Y en la familia —de esto todos somos testigos— los milagros se hacen con lo que hay, con lo que somos, con lo que uno tiene a mano… y muchas veces no es el ideal, no es lo que soñamos, ni lo que «debería ser». Hay un detalle que nos tiene que hacer pensar: el vino nuevo, ese vino tan bueno que dice el mayordomo en las bodas de Caná, nace de las tinajas de purificación, es decir, del lugar donde todos habían dejado su pecado… Nace de lo ‘peorcito’ porque «donde abundó el pecado, sobreabundó la gracia» (Rom 5,20). Y en la familia de cada uno de nosotros y en la familia común que formamos todos, nada se descarta, nada es inútil. Poco antes de comenzar el Año Jubilar de la Misericordia, la Iglesia celebrará el Sínodo Ordinario dedicado a las familias, para madurar un verdadero discernimiento espiritual y encontrar soluciones y ayudas concretas a las muchas dificultades e importantes desafíos que la familia hoy debe afrontar. Los invito a intensificar su oración por esta intención, para que aun aquello que nos parezca impuro, como el agua de las tinajas nos escandalice o nos espante, Dios —haciéndolo pasar por su «hora»— lo pueda transformar en milagro. La familia hoy necesita de este milagro.

Y toda esta historia comenzó porque «no tenían vino», y todo se pudo hacer porque una mujer –la Virgen– estuvo atenta, supo poner en manos de Dios sus preocupaciones, y actuó con sensatez y coraje. Pero hay un detalle, no es menor el dato final: gustaron el mejor de los vinos. Y esa es la buena noticia: el mejor de los vinos está por ser tomado, lo más lindo, lo más profundo y lo más bello para la familia está por venir. Está por venir el tiempo donde gustamos el amor cotidiano, donde nuestros hijos redescubren el espacio que compartimos, y los mayores están presentes en el gozo de cada día. El mejor de los vinos está en esperanza, está por venir para cada persona que se arriesga al amor. Y en la familia hay que arriesgarse al amor, hay que arriesgarse a amar. Y el mejor de los vinos está por venir, aunque todas las variables y estadísticas digan lo contrario. El mejor vino está por venir en aquellos que hoy ven derrumbarse todo. Murmúrenlo hasta creérselo: el mejor vino está por venir. Murmúrenselo cada uno en su corazón: el mejor vino está por venir. Y susúrrenselo a los desesperados o a los desamorados: Tened paciencia, tened esperanza, haced como María, rezad, actuad, abrid el corazón, porque el mejor de los vinos va a venir. Dios siempre se acerca a las periferias de los que se han quedado sin vino, los que sólo tienen para beber desalientos; Jesús siente debilidad por derrochar el mejor de los vinos con aquellos a los que por una u otra razón, ya sienten que se les han roto todas las tinajas.

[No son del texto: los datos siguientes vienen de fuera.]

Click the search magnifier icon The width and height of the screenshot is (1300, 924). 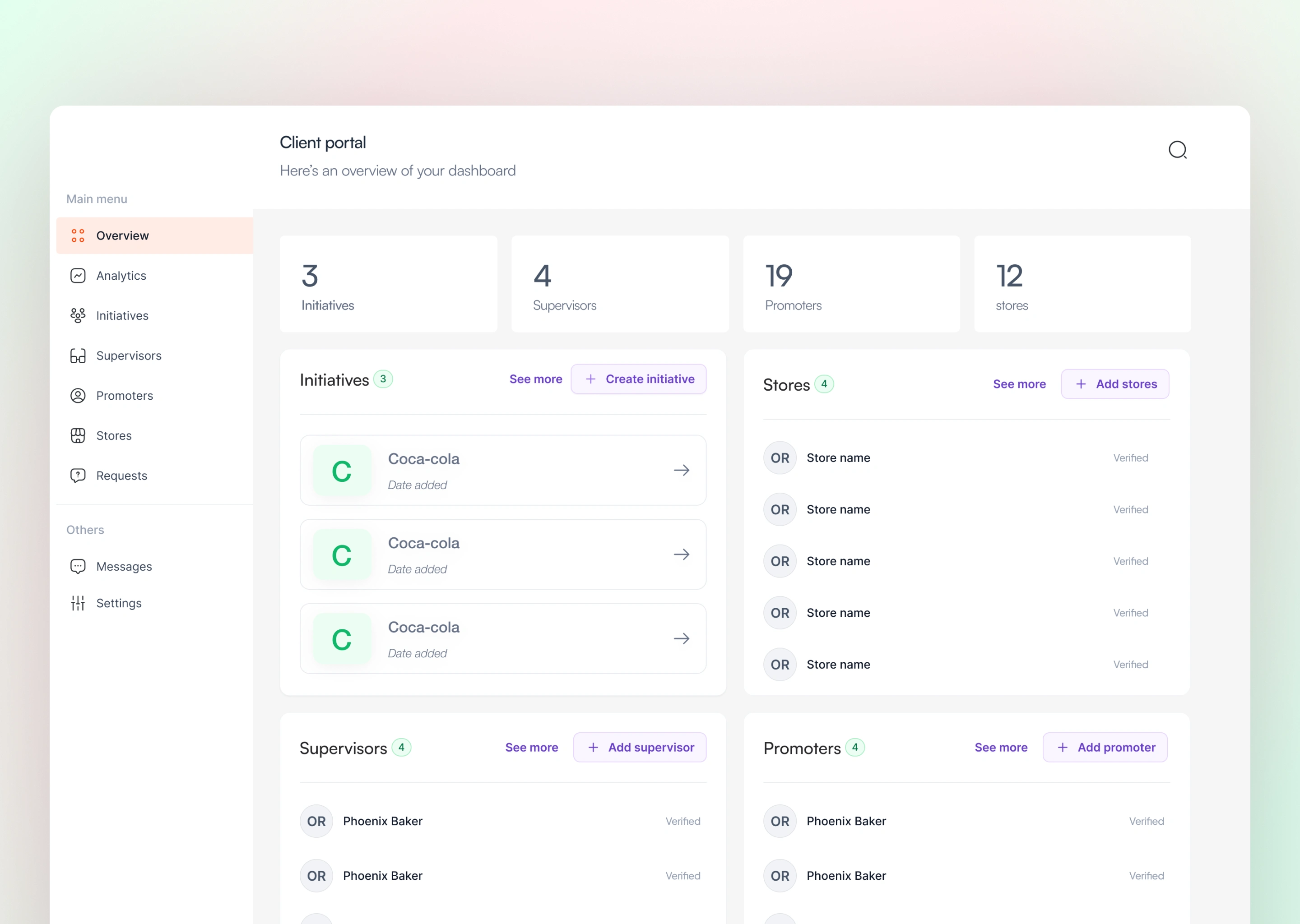pyautogui.click(x=1177, y=150)
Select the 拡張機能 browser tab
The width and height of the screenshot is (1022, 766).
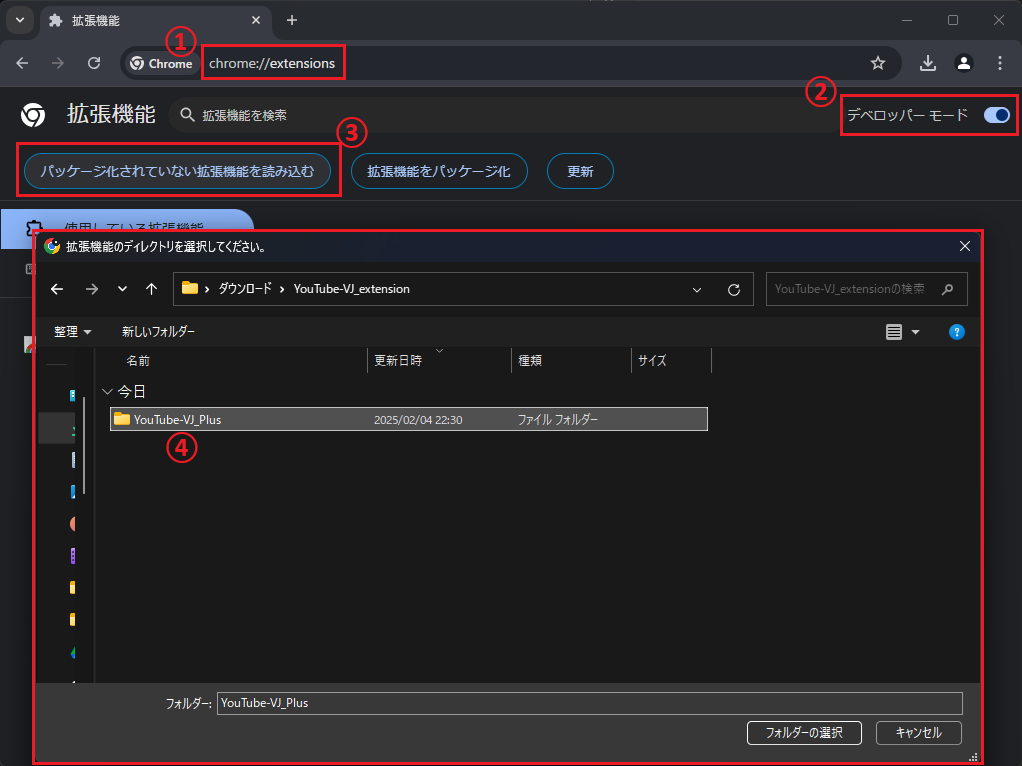pyautogui.click(x=150, y=20)
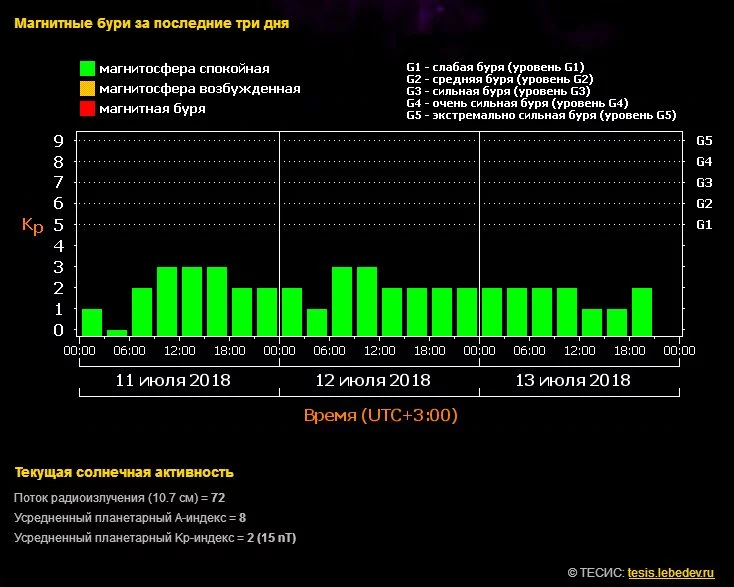The image size is (734, 587).
Task: Click the first bar of 11 July
Action: pos(92,322)
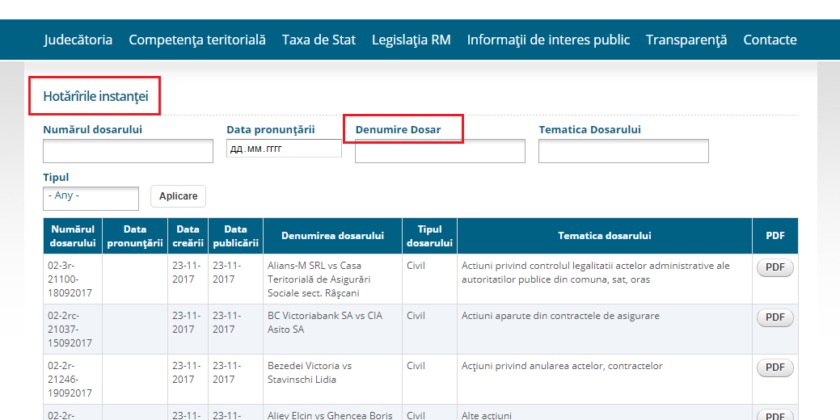Focus the Numărul dosarului input field
The image size is (840, 420).
pos(128,151)
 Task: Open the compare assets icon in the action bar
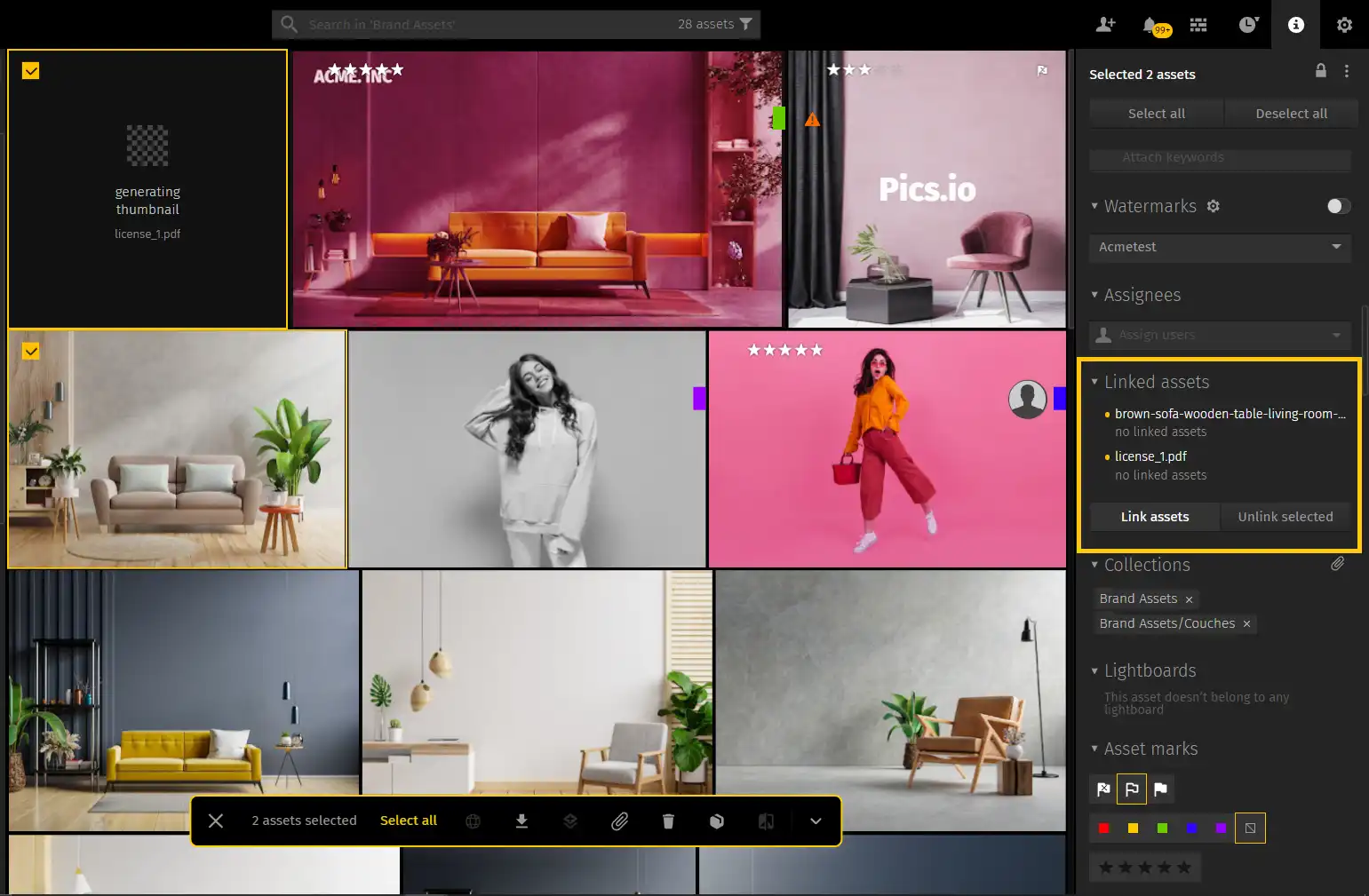tap(766, 821)
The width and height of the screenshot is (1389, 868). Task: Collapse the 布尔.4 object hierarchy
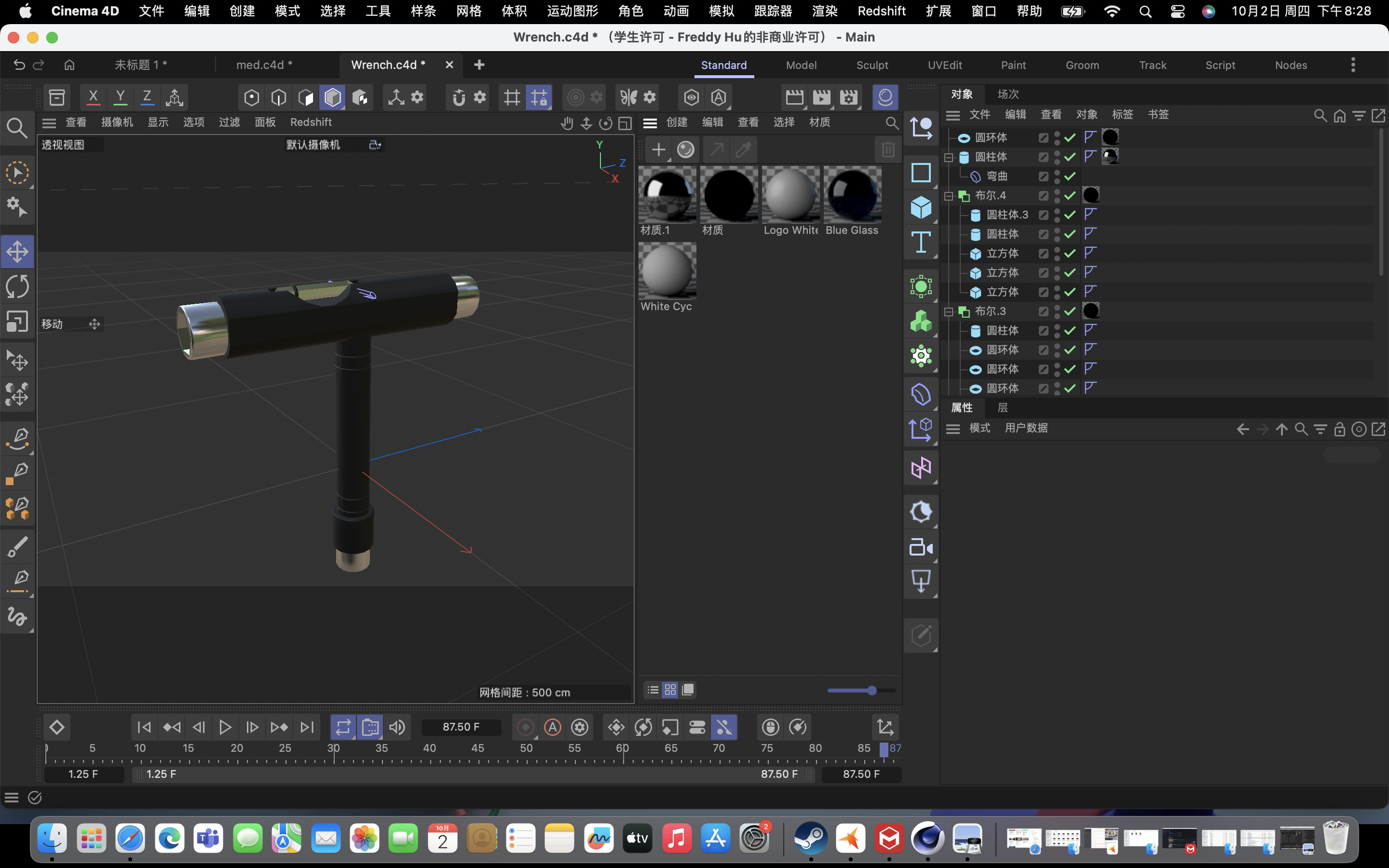click(x=948, y=196)
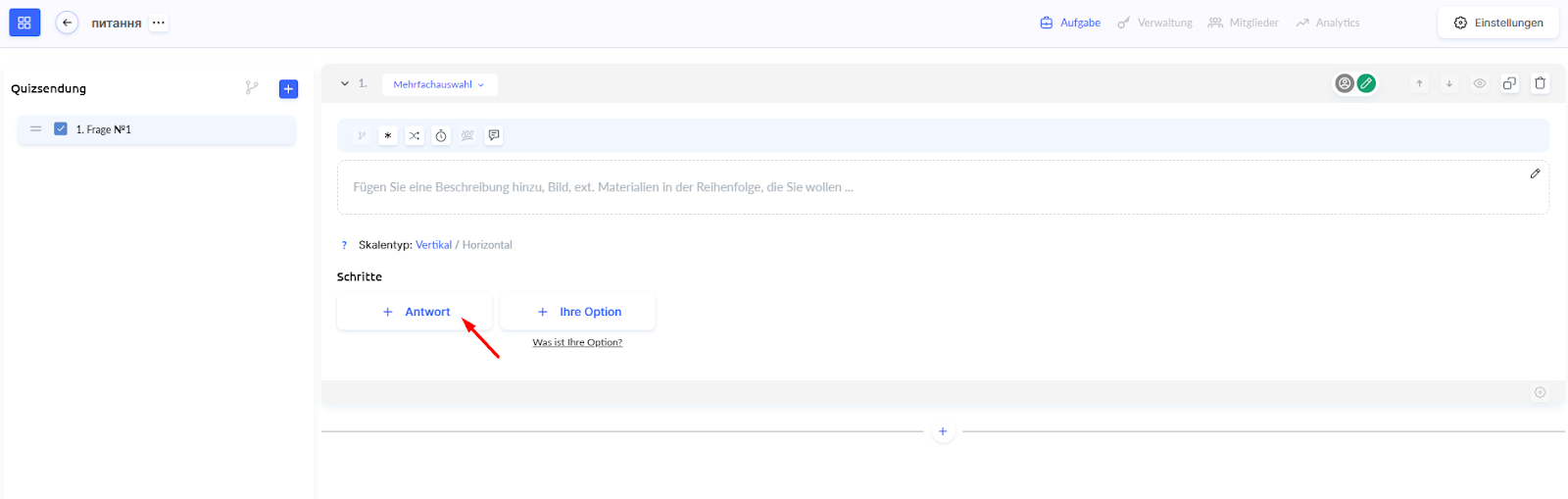1568x499 pixels.
Task: Mark question required with asterisk icon
Action: tap(388, 136)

Como María nos invita, hagamos «lo que el Señor nos diga». Hagan lo que Él les diga. Y agradezcamos que en este nuestro tiempo y nuestra hora, el vino nuevo, el mejor, nos haga recuperar el gozo de la familia, el gozo de vivir en familia. Que así sea.

Que Dios los bendiga, los acompañe. Rezo por la familia de cada uno de ustedes, y ustedes hagan lo mismo como hizo María. Y, por favor, les pido que no se olviden de rezar por mí. ¡Hasta la vuelta!